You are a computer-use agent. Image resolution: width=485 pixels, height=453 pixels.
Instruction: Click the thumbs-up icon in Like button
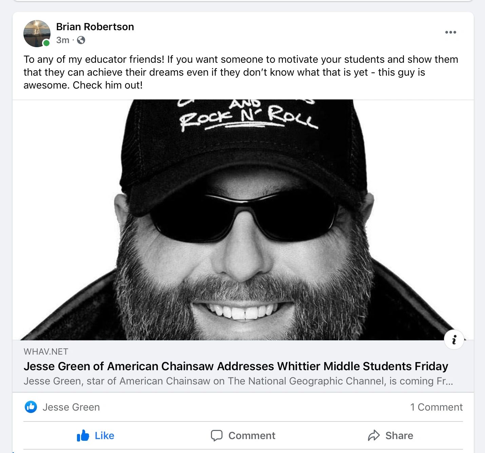83,435
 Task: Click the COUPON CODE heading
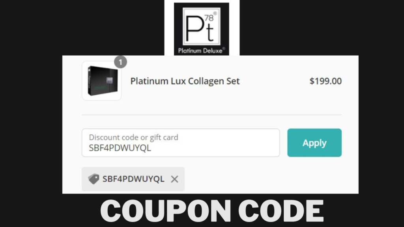pos(212,211)
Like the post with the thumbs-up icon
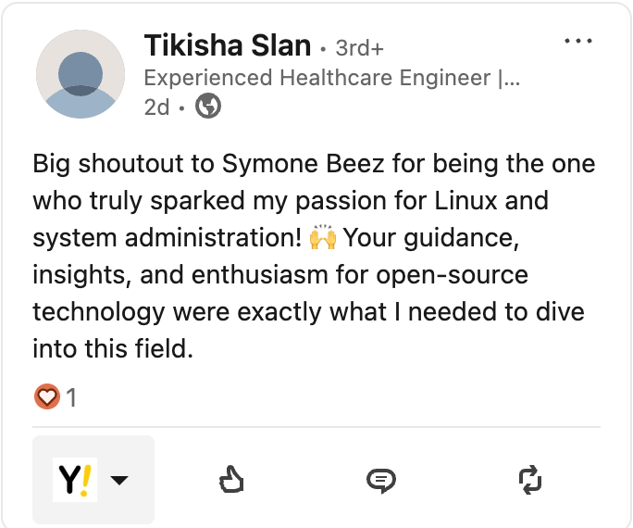This screenshot has height=528, width=633. point(231,480)
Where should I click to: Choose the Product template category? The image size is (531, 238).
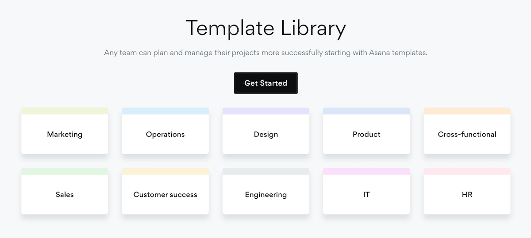(x=366, y=134)
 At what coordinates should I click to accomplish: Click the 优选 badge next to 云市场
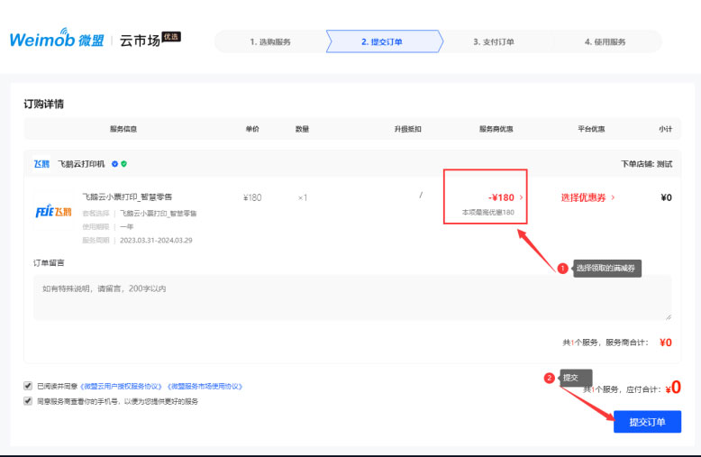point(171,37)
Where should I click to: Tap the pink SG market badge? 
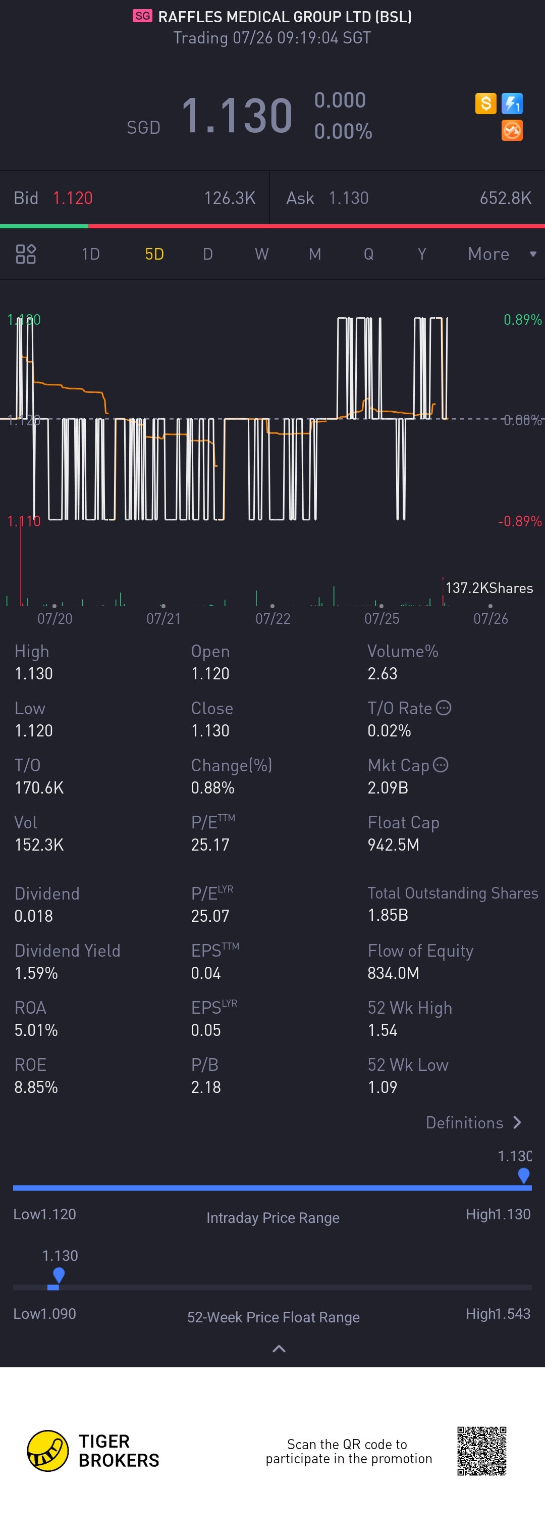click(142, 16)
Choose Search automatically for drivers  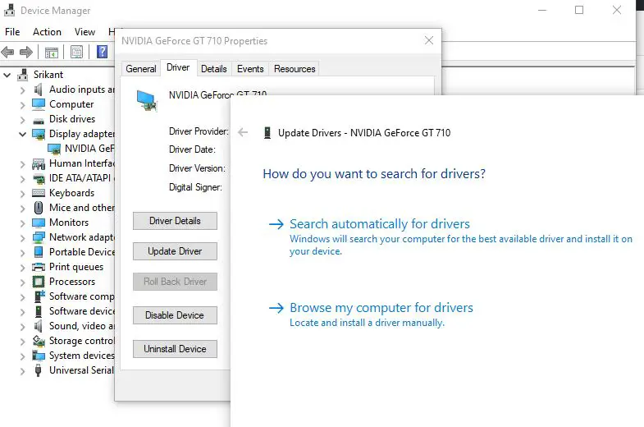(x=379, y=224)
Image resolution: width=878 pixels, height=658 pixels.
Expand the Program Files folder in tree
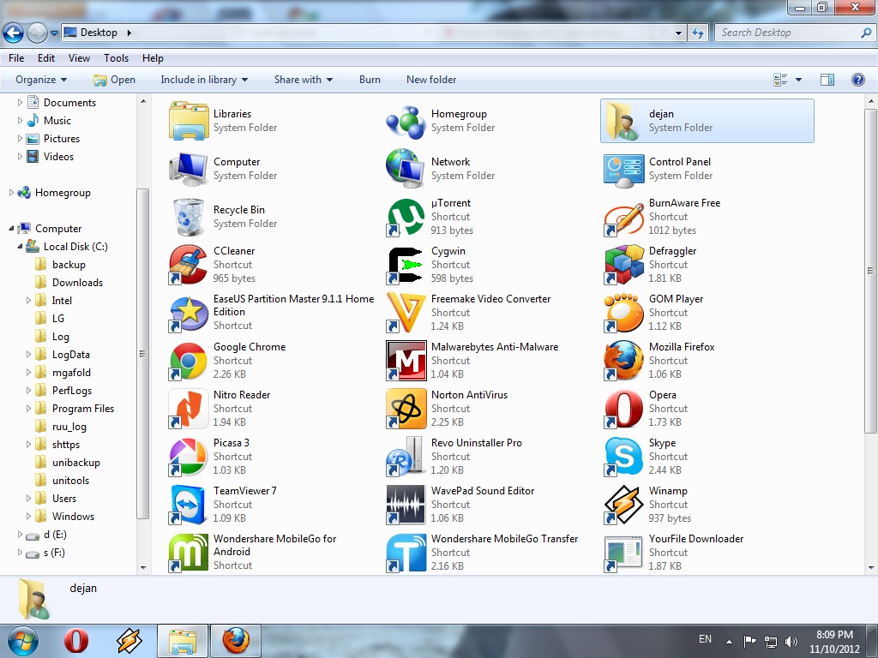(30, 409)

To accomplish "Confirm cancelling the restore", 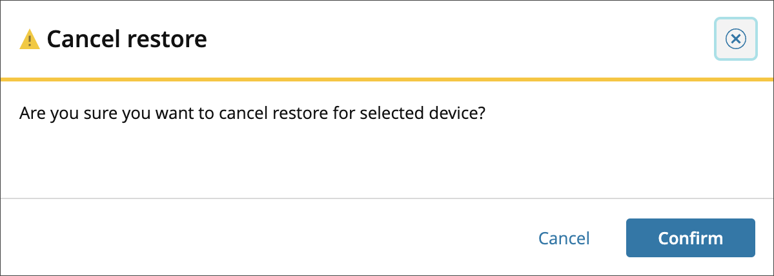I will click(x=690, y=238).
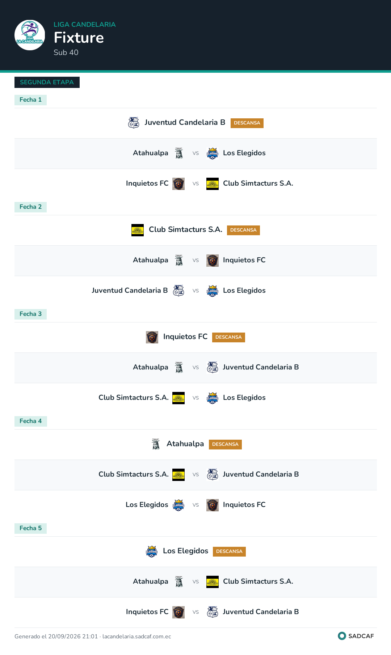Click Juventud Candelaria B crest in Fecha 1

(x=134, y=123)
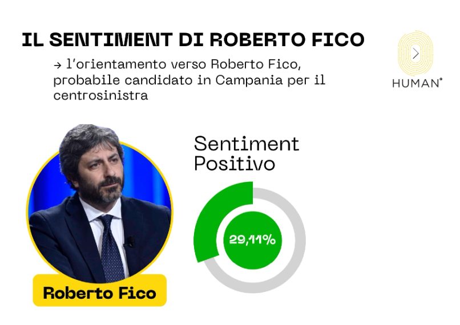Click the word "Positivo" above the donut chart
This screenshot has width=460, height=325.
click(235, 164)
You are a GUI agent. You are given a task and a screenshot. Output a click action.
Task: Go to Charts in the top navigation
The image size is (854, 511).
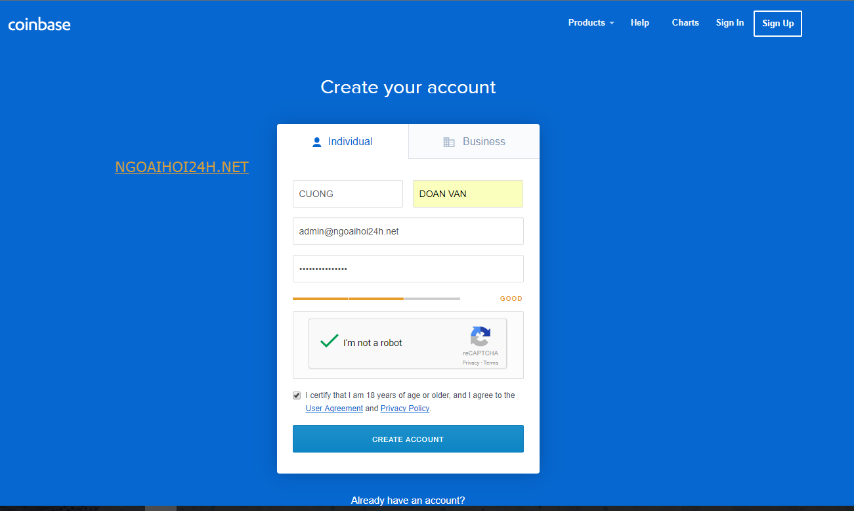pyautogui.click(x=685, y=23)
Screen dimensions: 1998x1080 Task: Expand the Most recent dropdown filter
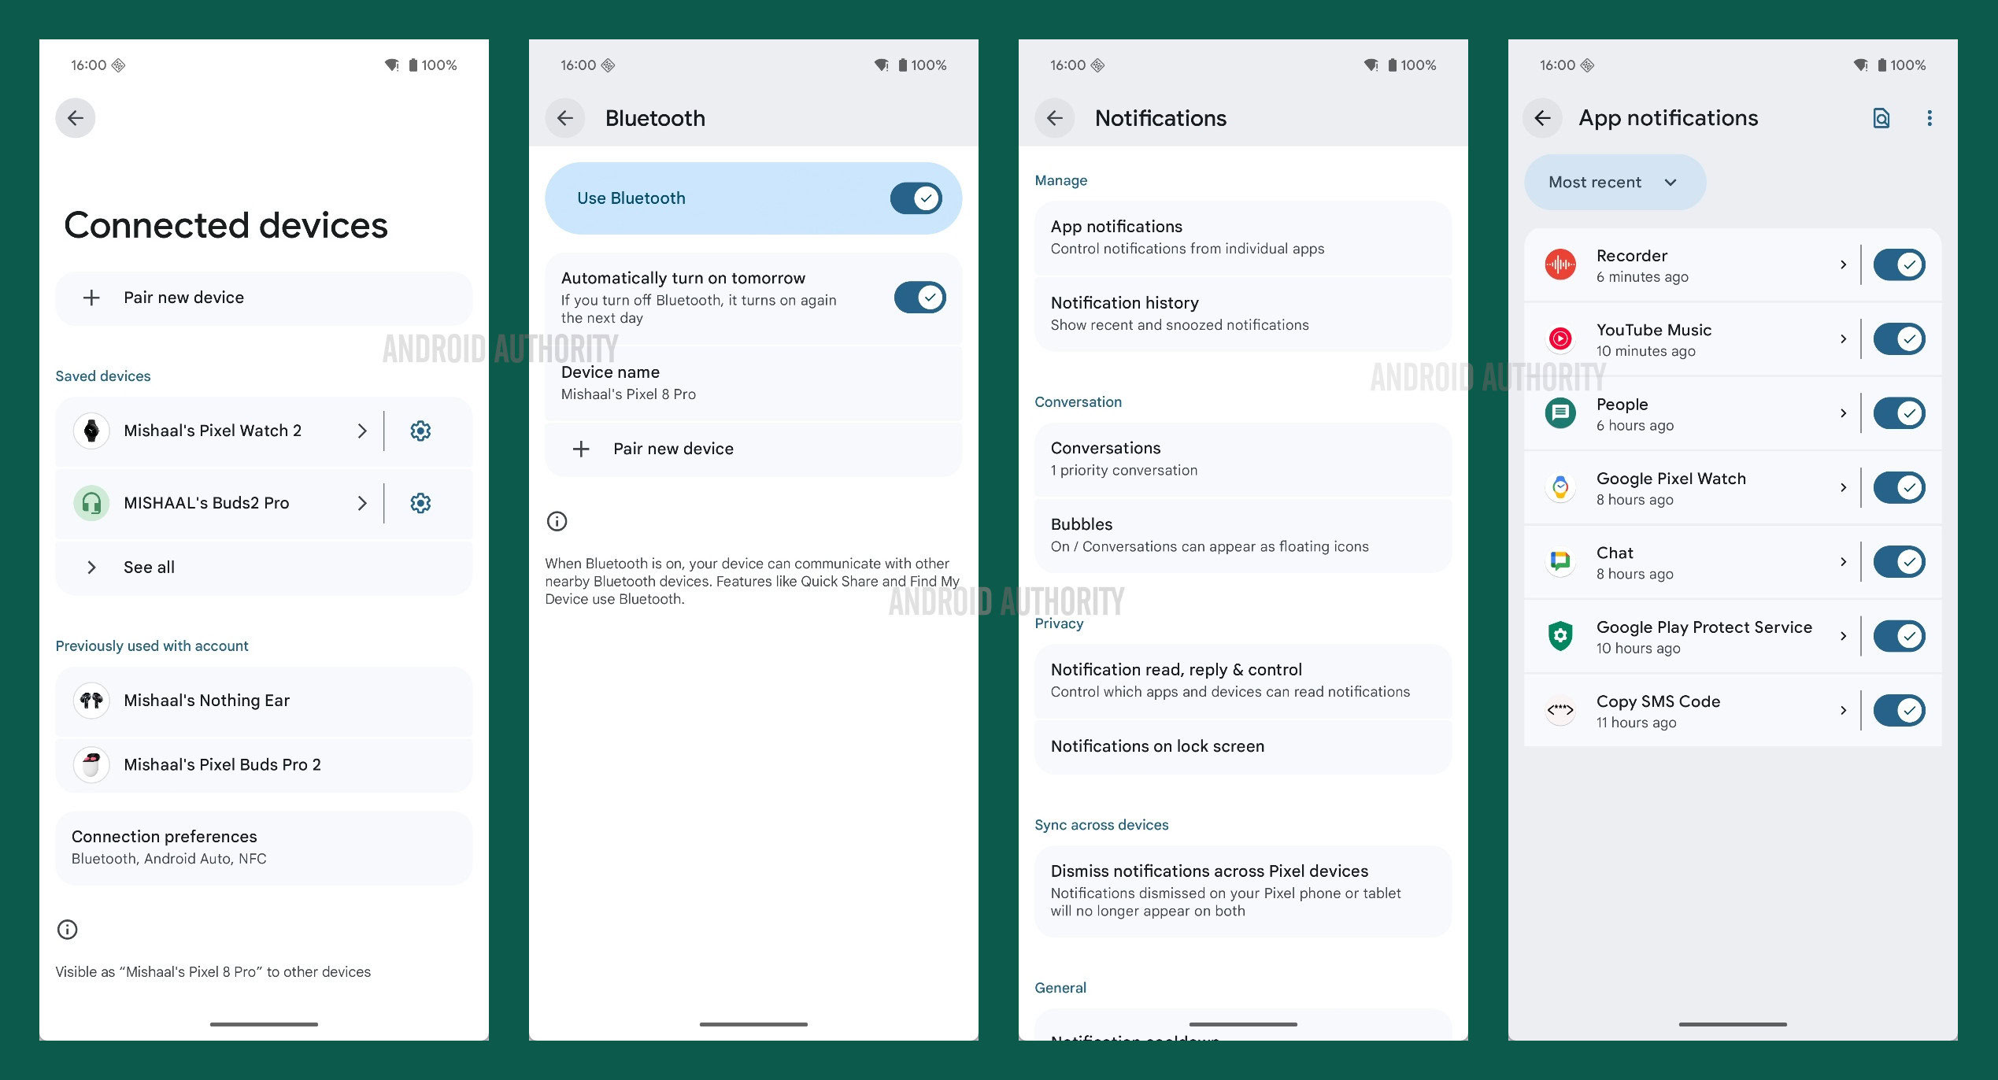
○ ○ ○ ○ ○ ○ ○
About this task
The answer consists of every line above in which the word "resolution" occurs.

Answer for this exercise
You are a computer-use agent. Image resolution: width=485 pixels, height=453 pixels.
Image resolution: width=878 pixels, height=658 pixels.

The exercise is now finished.